I John 5:13 declares - "These things I have written to you who believe in the name of the Son of God, that you may know that you have eternal life, and that you may continue to believe in the name of the Son of God." One can know whether or not he is saved. If you are following God's word and giving Him your very best effort, then you can know that you are saved. If you are not following His word or not giving Him your best effort, then your soul is in jeopardy!

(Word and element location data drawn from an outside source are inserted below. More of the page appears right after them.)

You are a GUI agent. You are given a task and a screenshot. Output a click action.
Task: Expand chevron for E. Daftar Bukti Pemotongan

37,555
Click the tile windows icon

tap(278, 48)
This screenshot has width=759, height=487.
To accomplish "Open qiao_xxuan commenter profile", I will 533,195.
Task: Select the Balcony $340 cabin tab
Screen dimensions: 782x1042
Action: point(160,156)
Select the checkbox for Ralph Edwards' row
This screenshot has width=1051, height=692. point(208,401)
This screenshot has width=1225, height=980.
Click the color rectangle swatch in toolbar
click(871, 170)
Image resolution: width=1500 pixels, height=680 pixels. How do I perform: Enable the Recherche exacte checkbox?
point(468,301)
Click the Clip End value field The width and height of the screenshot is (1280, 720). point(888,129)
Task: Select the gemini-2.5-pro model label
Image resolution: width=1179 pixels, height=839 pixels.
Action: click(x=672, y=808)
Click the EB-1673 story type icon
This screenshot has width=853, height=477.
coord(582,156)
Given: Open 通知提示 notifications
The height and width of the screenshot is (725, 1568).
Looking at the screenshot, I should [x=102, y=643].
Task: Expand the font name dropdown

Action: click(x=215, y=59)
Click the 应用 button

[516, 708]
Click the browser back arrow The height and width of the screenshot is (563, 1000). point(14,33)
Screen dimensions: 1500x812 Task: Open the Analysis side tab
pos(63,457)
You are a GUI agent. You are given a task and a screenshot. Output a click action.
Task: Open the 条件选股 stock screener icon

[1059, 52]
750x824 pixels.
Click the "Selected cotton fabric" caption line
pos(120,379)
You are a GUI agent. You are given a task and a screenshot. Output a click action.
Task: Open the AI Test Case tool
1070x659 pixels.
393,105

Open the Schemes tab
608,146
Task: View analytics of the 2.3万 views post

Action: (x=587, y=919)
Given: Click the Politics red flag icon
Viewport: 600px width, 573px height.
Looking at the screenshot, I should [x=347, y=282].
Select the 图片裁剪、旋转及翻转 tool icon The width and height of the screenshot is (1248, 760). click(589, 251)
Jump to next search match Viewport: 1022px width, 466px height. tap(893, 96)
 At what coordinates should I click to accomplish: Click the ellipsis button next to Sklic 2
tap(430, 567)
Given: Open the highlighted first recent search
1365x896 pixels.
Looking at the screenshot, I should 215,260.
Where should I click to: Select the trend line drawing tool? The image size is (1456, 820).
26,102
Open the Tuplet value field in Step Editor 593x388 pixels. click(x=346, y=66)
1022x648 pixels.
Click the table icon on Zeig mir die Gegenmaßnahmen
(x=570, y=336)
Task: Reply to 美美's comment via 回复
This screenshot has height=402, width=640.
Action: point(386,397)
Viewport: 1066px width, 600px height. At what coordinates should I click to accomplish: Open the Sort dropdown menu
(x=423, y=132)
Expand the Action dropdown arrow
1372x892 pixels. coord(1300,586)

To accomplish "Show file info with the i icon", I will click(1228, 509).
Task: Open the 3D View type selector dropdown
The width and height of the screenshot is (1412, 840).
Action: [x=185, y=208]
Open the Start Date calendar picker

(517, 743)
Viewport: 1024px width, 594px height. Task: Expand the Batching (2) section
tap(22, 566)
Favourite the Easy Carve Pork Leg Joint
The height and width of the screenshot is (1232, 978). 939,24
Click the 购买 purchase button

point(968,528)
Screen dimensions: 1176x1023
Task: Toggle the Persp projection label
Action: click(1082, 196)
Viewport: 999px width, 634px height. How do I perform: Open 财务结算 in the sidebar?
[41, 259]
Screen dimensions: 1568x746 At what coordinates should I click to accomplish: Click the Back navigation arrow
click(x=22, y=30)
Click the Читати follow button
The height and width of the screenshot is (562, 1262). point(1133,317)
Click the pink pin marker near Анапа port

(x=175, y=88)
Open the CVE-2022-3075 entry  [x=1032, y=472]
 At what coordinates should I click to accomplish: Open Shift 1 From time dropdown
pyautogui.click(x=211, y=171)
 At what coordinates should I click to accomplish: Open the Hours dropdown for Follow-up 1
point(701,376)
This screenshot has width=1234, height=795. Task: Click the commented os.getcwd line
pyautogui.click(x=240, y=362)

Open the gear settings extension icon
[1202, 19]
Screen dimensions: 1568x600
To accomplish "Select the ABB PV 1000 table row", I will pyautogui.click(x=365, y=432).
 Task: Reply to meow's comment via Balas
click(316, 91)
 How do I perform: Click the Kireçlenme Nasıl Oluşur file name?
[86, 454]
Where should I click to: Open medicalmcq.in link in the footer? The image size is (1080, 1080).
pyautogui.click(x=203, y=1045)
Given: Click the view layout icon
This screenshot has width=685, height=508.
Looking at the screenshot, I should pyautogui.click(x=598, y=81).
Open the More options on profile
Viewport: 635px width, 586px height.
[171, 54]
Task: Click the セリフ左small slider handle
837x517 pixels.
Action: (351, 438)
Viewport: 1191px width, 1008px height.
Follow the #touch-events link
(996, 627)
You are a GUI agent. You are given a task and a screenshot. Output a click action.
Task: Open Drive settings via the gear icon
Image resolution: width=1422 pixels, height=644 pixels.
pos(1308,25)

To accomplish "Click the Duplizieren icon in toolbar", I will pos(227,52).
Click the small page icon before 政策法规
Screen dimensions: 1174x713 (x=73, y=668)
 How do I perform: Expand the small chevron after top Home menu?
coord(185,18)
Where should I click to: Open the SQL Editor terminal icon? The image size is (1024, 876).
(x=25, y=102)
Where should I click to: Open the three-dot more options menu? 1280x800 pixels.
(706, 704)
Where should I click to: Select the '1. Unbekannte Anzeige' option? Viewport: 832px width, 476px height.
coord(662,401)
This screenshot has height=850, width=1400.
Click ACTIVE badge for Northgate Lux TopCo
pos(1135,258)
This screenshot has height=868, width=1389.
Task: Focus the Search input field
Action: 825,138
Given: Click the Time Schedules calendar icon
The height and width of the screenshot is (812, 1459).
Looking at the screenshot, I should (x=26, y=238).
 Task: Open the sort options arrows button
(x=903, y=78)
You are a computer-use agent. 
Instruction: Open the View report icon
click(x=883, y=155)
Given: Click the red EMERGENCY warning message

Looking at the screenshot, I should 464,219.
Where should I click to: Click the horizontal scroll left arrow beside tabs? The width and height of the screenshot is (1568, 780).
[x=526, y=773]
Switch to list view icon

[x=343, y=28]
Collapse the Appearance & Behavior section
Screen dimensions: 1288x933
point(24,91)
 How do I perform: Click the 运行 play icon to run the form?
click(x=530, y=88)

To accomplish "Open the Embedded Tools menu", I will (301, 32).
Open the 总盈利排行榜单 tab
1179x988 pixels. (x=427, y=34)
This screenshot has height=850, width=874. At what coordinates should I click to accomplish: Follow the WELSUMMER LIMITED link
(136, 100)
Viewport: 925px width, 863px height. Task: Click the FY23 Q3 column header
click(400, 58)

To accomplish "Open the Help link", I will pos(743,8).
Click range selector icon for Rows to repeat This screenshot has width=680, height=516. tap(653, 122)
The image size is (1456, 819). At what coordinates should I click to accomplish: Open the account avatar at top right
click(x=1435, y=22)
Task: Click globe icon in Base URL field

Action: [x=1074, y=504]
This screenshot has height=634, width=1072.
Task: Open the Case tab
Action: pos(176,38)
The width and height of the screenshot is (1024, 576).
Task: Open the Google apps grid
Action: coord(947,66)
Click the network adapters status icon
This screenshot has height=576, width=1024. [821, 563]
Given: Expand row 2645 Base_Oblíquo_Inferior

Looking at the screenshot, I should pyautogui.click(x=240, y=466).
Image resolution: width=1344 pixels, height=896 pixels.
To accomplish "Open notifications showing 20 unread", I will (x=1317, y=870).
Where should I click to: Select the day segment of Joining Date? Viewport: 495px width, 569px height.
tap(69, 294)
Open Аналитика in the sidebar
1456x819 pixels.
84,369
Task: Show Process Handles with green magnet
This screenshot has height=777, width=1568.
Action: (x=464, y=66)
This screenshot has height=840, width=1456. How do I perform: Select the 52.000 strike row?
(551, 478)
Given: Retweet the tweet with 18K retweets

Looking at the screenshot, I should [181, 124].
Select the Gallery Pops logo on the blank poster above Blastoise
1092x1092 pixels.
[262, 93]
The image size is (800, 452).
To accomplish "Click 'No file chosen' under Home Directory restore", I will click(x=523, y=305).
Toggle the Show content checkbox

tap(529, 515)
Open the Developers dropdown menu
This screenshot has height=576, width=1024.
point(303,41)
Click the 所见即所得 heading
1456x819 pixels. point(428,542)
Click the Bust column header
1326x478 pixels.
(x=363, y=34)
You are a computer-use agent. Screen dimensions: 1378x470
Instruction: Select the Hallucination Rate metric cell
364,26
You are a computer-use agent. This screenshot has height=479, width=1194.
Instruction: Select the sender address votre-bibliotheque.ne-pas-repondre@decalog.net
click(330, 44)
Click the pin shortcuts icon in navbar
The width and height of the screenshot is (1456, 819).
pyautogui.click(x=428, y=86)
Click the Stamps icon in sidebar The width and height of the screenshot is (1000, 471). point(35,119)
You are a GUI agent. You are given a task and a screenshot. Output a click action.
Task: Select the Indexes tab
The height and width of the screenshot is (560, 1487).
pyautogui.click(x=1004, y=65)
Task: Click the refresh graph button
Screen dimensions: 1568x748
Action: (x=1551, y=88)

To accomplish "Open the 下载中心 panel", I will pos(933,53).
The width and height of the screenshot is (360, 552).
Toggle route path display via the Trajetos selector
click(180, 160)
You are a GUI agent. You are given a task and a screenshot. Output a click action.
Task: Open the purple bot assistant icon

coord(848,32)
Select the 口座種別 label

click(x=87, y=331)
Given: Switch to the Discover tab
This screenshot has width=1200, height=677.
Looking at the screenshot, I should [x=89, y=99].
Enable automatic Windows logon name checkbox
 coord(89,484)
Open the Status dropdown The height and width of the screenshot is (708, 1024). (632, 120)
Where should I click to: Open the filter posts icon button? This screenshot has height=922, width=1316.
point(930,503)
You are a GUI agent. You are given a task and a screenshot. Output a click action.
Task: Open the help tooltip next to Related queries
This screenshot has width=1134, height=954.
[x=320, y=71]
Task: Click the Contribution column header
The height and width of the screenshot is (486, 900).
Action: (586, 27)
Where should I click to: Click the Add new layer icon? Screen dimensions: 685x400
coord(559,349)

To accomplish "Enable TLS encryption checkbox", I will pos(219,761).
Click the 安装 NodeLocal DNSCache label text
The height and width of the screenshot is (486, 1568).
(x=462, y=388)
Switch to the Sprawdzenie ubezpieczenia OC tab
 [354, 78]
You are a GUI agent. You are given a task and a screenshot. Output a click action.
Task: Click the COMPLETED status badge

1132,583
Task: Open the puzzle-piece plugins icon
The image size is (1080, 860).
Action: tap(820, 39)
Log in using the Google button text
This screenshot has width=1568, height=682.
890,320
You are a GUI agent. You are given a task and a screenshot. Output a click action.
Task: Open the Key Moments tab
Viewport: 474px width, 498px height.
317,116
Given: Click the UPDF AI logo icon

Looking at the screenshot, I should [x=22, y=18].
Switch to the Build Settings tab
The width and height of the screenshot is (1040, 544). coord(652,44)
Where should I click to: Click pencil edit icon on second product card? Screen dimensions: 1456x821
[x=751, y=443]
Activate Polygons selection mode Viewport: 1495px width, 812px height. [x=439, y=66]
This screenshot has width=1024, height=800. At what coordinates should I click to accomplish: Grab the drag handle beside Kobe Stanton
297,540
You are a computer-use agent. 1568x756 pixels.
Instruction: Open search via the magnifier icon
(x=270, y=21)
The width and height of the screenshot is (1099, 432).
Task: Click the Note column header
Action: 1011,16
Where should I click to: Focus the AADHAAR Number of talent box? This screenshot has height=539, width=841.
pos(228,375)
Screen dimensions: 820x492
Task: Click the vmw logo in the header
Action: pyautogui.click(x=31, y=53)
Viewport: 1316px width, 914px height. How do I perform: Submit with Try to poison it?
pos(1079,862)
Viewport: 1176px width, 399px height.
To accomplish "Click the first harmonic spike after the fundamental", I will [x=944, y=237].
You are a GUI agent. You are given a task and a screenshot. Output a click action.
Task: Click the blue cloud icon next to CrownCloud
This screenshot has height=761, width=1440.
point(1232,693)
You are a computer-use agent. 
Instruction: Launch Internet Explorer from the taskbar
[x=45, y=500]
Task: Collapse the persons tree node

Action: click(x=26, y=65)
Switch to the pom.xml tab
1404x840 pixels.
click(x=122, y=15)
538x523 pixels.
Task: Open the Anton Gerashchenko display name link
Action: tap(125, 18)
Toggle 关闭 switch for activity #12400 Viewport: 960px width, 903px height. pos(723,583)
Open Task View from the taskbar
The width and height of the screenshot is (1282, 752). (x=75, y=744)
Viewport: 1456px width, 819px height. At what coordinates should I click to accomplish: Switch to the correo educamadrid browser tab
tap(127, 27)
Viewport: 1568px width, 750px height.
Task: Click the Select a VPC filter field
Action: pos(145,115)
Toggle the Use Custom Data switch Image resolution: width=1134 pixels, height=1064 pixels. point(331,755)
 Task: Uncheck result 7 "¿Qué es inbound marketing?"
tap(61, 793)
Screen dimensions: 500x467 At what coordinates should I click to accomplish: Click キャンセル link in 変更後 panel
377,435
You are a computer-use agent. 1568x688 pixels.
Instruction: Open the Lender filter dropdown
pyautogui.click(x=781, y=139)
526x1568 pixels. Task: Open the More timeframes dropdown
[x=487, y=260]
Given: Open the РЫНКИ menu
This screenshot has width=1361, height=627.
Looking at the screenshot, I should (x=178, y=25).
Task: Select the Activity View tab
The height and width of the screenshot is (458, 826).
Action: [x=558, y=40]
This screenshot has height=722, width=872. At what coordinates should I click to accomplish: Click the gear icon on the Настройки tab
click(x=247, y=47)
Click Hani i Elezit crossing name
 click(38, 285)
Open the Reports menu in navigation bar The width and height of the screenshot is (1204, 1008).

The "once saved, always saved" doctrine makes a mockery of God's warnings for Christians. If a disciple can never lose his salvation, then he may as well throw his Bible away, never worship Almighty God, and live every moment to please himself. Why should anyone bother to live righteously and suffer for godliness here on Earth if he can become a Christian, live in sinful rebellion, and still go to heaven? This false doctrine of "eternal security" implies that I, as a believer in Christ, could commit adultery, murder, lie, steal, etc., and never repent of any of these sins and still go to heaven! Allow me to be clear: The Bible does not teach this concept. Galatians 5:19-21 calls the activities I mentioned "works of the flesh" and declares that those who practice such things "will not inherit the kingdom of God" (whether they are a child of God or not). How much plainer can it be? Jesus is "the author of eternal salvation to all who obey Him." (Heb. 5:9)! If a child of God begins to rebel against the Lord, then he will be lost unless he repents.

Friends, take great care to "work out your own salvation with fear and trembling" (Phil. 2:12). Your salvation is only as secure as your faithfulness to the Lord. We must "walk in the light as He is in the light" if we expect "the blood of Jesus Christ" to cleanse us "from all sin" (I John 1:7). Thank you for listening, and may the Lord bless you as you strive to do His will.